The positioning flight gamble (and how I almost missed my wedding)
This is the part that actually works, but it’s risky. Most people just search ‘Home City to DPS’. That’s amateur hour. The real way to get cheap flights to Bali is to find the cheapest hub near you and book a separate ‘positioning’ flight. For example, if you’re coming from the US or Europe, don’t look for a single ticket. Look for the cheapest flight to Singapore, Kuala Lumpur, or even Perth, and then book a separate budget carrier for the final leg. I tracked 112 different route combinations over the summer of 2023, and this method saved me an average of $214 per trip.

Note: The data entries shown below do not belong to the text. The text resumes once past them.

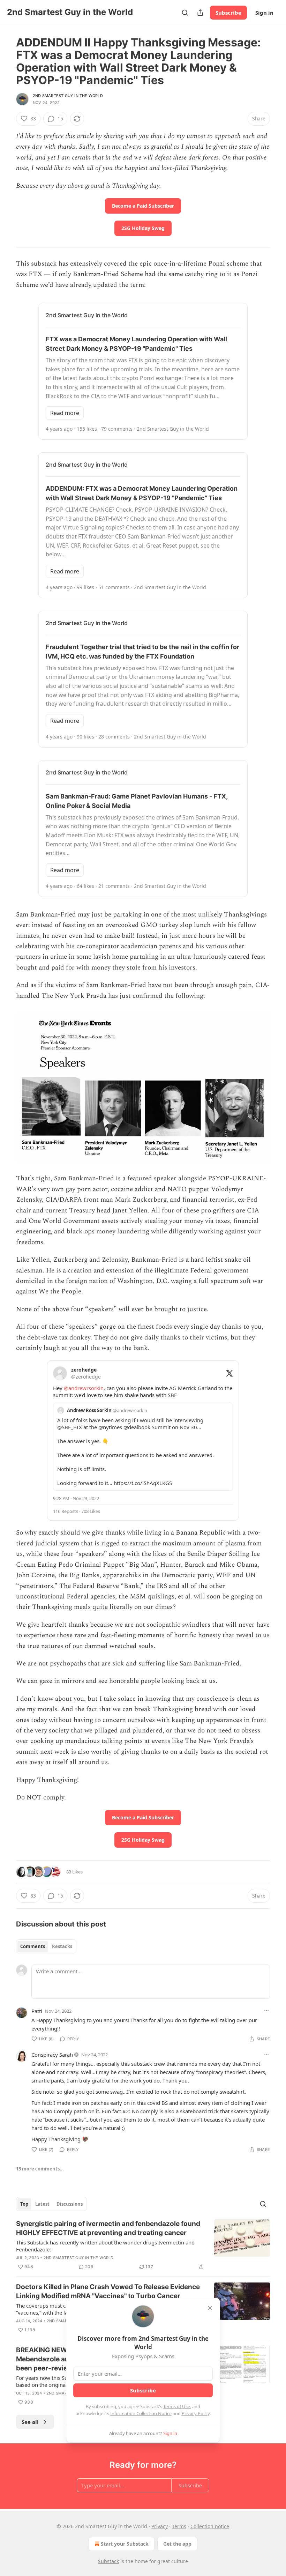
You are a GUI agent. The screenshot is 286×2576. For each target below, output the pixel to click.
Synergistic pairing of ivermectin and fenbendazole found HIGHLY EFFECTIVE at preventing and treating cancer (108, 2228)
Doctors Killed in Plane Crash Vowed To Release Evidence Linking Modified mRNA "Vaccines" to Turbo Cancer (108, 2291)
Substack (108, 2561)
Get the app (177, 2543)
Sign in (264, 12)
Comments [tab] (32, 1946)
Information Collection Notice (141, 2413)
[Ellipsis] (266, 2010)
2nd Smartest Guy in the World (68, 95)
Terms (179, 2526)
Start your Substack (125, 2543)
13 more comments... (40, 2169)
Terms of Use (176, 2406)
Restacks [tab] (62, 1946)
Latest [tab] (42, 2204)
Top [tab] (24, 2204)
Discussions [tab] (70, 2204)
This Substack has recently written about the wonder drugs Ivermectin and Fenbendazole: (105, 2246)
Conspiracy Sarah (52, 2054)
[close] (210, 2308)
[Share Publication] (200, 13)
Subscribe (228, 12)
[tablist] (46, 1946)
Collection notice (209, 2526)
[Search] (185, 13)
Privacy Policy (196, 2413)
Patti (36, 2010)
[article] (143, 2245)
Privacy (159, 2526)
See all (30, 2421)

But here is the failure story I promised: I tried this for a friend’s wedding. I booked a flight to KL on one airline and a separate flight to Bali on another, with a four-hour gap. My first flight was delayed by three and a half hours. I spent the last thirty minutes of that flight vibrating with anxiety, sprinting through the KLIA terminal like a lunatic, only to see my gate closing. Because they were separate tickets, the second airline didn’t owe me anything. I had to buy a last-minute ticket for $400. I ended up paying double what a ‘normal’ ticket would have cost. I felt like a total failure, sitting on the floor of the airport eating a soggy sandwich and wondering why I try so hard to be clever. If you do this, give yourself at least six hours between flights. Or just don’t do it if you have something important to get to. It’s not worth the gray hairs.
- Google Flights is the only tool you actually need. Stop using those weird third-party sites that look like they were designed in 2004.

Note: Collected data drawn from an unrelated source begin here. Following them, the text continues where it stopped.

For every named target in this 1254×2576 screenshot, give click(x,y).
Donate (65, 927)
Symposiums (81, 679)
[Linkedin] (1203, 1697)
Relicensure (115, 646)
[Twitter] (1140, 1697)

- Set alerts for specific dates 4-6 months out.
- Be willing to fly on a Wednesday. Everyone wants to leave on Friday. Tuesday and Wednesday are consistently 15-20% cheaper in my experience.

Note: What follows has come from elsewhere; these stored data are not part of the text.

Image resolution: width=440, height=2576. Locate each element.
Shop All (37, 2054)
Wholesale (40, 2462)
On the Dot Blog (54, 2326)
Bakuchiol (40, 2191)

- Ignore the ‘baggage included’ filters until the very end.
The part nobody talks about
Look, Bali isn’t the cheap paradise it used to be. The flights are more expensive because everyone and their mother wants to go there to be a ‘content creator’ or whatever. I might be wrong about this, but I think the era of the $200 round-trip from anywhere but Australia is basically over. We’re chasing a ghost. I’ve seen people spend weeks agonizing over a $50 price drop while the price of villas in Canggu triples in the same timeframe. It’s a weird psychological tick we have. We want to win the ‘flight game’ so badly that we lose sight of the actual trip.
One thing I’ve noticed—and this is a bit of a raw take—is that the people who complain the loudest about flight prices are usually the ones who spend $15 on a ‘wellness bowl’ every morning once they land. If you can afford the $15 bowl, you can afford the $600 flight. Just buy the ticket when it hits a price you can live with and stop checking. Seriously. Delete the app after you book. There is no worse feeling than seeing the flight you just bought drop by $30 two days later. It’s like a tiny, digital slap in the face.
I don’t know why we do this to ourselves. Maybe it’s because the flight is the only part of the trip that feels like a transaction we can ‘beat.’ The rest of it—the humidity, the traffic in Ubud, the way the monkeys at the temple will absolutely steal your sunglasses if you give them half a chance—that’s all out of our control. But the price of the seat? That’s something we think we can master. It’s a delusion.
Is it even worth it anymore? I ask myself that every time I’m standing in the immigration line at Ngurah Rai for two hours. But then I get that first smell of clove cigarettes and frangipani, and I forget about the spreadsheet. Mostly. Just don’t fly Scoot. Seriously.